-- SUPPLIED ENTRIES follows --
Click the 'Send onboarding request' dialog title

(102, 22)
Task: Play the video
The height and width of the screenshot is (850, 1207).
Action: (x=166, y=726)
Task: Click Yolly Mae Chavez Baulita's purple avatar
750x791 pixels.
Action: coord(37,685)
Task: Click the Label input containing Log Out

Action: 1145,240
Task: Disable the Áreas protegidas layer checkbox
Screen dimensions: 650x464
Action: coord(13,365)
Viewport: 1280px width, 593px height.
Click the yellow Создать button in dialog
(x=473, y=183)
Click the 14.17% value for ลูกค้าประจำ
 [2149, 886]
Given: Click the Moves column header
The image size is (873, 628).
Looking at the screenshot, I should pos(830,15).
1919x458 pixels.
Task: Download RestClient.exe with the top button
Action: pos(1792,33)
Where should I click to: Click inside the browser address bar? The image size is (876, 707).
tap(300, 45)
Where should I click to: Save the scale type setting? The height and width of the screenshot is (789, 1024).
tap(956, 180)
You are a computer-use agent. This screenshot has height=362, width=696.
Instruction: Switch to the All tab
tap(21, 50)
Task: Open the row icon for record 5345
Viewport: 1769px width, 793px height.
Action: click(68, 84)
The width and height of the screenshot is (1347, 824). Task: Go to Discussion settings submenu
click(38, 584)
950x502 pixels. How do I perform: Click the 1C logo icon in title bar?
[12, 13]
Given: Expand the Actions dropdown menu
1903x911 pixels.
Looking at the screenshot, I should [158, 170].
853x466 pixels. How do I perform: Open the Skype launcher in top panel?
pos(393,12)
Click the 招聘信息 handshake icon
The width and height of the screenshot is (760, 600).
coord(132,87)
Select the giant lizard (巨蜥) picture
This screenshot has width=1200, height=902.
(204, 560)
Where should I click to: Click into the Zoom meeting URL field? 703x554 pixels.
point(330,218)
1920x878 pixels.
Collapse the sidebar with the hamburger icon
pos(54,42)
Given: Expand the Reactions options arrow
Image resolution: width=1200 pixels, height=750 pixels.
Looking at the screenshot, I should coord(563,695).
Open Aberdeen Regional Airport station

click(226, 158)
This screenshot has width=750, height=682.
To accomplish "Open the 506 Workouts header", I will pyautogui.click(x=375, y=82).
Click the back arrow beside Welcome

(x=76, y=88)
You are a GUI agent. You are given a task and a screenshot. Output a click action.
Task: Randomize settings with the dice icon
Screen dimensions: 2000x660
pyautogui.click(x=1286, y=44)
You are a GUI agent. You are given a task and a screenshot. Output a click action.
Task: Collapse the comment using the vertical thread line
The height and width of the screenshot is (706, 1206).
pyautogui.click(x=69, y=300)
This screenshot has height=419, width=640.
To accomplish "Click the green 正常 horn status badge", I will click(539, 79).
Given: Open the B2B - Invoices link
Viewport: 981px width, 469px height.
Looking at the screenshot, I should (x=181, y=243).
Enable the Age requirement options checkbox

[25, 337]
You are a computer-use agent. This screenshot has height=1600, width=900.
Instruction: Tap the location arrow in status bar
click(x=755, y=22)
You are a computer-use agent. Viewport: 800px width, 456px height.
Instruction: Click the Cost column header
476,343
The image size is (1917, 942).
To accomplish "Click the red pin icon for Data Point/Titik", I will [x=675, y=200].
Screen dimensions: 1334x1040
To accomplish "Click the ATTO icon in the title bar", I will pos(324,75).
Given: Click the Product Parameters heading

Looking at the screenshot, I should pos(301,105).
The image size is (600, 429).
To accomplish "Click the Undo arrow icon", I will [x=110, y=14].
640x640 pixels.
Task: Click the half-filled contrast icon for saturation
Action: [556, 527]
-- SUPPLIED ENTRIES concluded --
**TASK ITEM:**
Check each line of the records for the word "computer" and extract those that contain it.

**PROBLEM SOLUTION:**
You are a computer-use agent. This screenshot has height=362, width=696.
You are a computer-use agent. This screenshot has height=1600, width=900.
You are a computer-use agent. Viewport: 800px width, 456px height.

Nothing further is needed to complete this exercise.